Given instruction –
Write out the passage from the news column on the Bank of Scotland ruling, from "Michael McHugh; Michael" up to and including "losing their homes.", and rename "arrears" as "overdue sums" wherever it appears.

Start of Excerpt provided

News Column

Judge rules bank unfairly double-billed mortgage customers

August 20, 2014

Michael McHugh; Michael McHugh

THOUSANDS of Bank of Scotland customers who fell behind on their mortgages have been unfairly double-billed, it has been claimed.

The issue emerged in a High Court ruling in Belfast that found the bank had added arrears to outstanding mortgage balances without the consumers' consent. This produced increased mortgage payments, meaning customers were effectively paying off their arrears.

The bank then proceeded with legal action to repossess the properties and asked the customers to make additional payments towards the arrears to avoid losing their homes.

The Housing Rights Service, which supports distressed borrowers, challenged how the lender was dealing with mortgage arrears, in conjunction with three customers facing repossession.

Judge Master Ellison ruled that the Bank of Scotland, part of Lloyds Banking Group, had been unfairly double-billing customers who fell behind with their mortgage payments.

Master Ellison said the bank's behaviour had been "unconscionable".

He added: "The plaintiff is, as it were, having its cake and eating it. There may not be fraud involved, but I would certainly not regard this as fair accounting."

End of Excerpt provided
Start of Material provided

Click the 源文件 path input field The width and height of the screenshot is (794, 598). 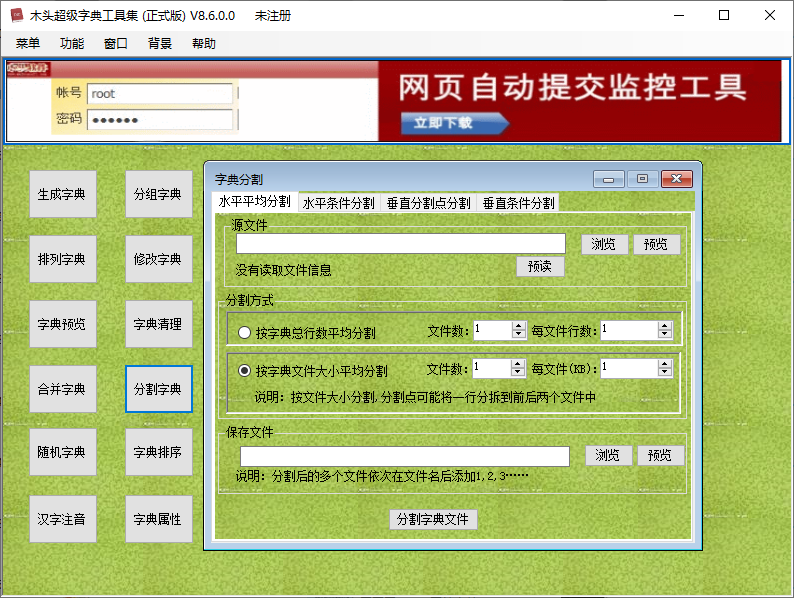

End of Material provided

Written answer –
Michael McHugh; Michael McHugh

THOUSANDS of Bank of Scotland customers who fell behind on their mortgages have been unfairly double-billed, it has been claimed.

The issue emerged in a High Court ruling in Belfast that found the bank had added overdue sums to outstanding mortgage balances without the consumers' consent. This produced increased mortgage payments, meaning customers were effectively paying off their overdue sums.

The bank then proceeded with legal action to repossess the properties and asked the customers to make additional payments towards the overdue sums to avoid losing their homes.